Thirty-three of the hostages, boys and girls, were from Mairuwa village and the other six were from nearby villages.


A criminal gang has kidnapped nearly 40 children working on a farm in northwest Nigeria and demanded ransom for their release, police and a local official said on Wednesday.

Dozens of gunmen on motorcycles stormed a farm outside Mairuwa village in Faskari district of Katsina State on Sunday and rounded up 39 children who were harvesting crops for a fee, the police and the official said. 

Katsina is one of several states in northwest and central Nigeria that are terrorised by criminal gangs locally known as called bandits, who raid villages, killing and abducting residents as well as looting and burning homes. 

Hostages are usually released after ransom payment to the gangs, who reputedly hole up in the vast Rugu forest straddling Zamfara, Katsina, Kaduna and Niger states.
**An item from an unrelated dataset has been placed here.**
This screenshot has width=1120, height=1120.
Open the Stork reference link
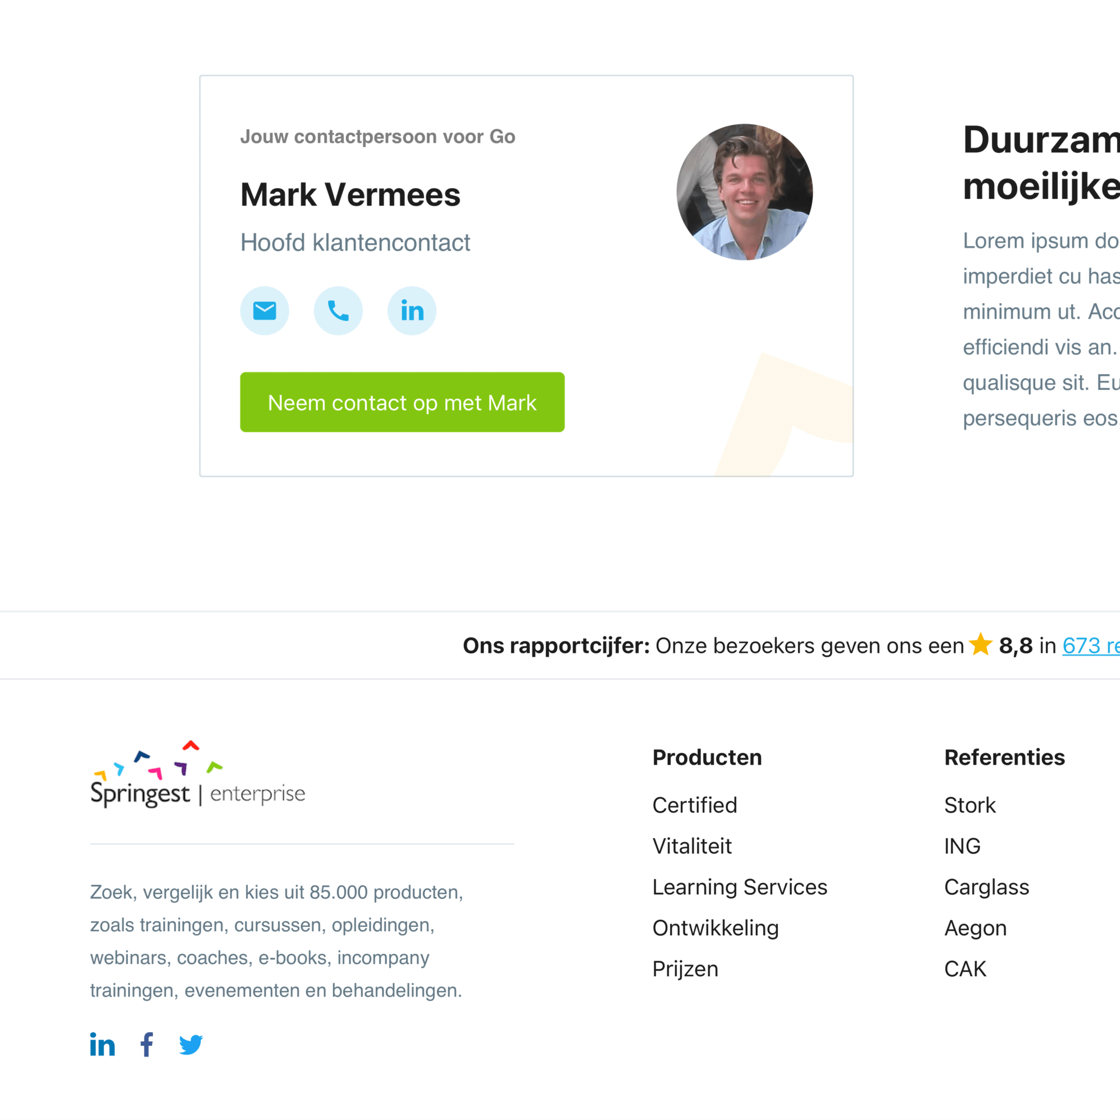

“Bandits invaded a farm in Mairuwa and took away underaged labourers working on the farm,” said Gambo Isah, Katsina police spokesman

“Our personnel have mobilized to the area with the mission to rescue the hostages and apprehend the criminals,” Isah said, without providing further details. 

A Faskari local government official said the bandits rode into the farm on motorbikes as scores of labourers were working.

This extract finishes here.